作品概要
《真珠色と銀色:アンダルシアの女》は、画家のジェームズ・マクニール・ホイッスラーによって制作された作品。制作年は1888年から1900年で、ワシントン・ナショナル・ギャラリーに所蔵されている。

画家の義妹
こちらに背を向けて立つ女性の全身像を描いた作品。モデルはホイッスラーの秘書で義妹のエセル・ウィブリーである。タイトルの《アンダルシアの女》は、彼女が着ているグレーのイブニングドレスに由来する。ベル・エポック様式のドレスだが、袖の部分がスペインのアンダルシア地方の伝統衣装に似ていることからこう名付けられた。
エセルは彫刻家のジョン・バーニー・フィリップの娘で、この肖像画の製作が開始された1888年に姉のビアトリスがホイッスラーと結婚した。

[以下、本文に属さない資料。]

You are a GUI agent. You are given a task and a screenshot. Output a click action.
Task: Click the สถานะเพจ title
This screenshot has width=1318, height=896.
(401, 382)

エセルは1893年から約1年間ホイッスラーの秘書を務め、1896年には、ホイッスラーがパリで所有していた家の庭でチャールズ・ウィブリーと結婚式を挙げている。なお、その後は妹のロザリンドがホイッスラーの秘書となり、彼の死に際して遺言執行人となった。

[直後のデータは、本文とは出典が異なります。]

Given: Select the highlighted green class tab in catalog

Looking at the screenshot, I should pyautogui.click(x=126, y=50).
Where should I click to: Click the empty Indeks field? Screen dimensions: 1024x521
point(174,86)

エセルがモデルとなった絵としては、この作品の他に水彩画の《バラ色と銀色:ウィブリー夫人の肖像》などがあり、スケッチやエッチングも残されている。
作者について
ジェームズ・マクニール・ホイッスラーは1834年にアメリカで生まれた。画家を志して1855年にパリに渡って以来アメリカに戻ることはなく、画家人生の大半をロンドンで過ごした。連作《ノクターン》などの、色彩のハーモニーを重視した抽象的な風景画で知られるほか、本作品のような肖像画も多く残している。浮世絵などの日本美術を愛好し、モデルに着物を着せたり、日本の落款に着想を得た蝶のマークをサインとして用いたりした。1903年にロンドンで没した。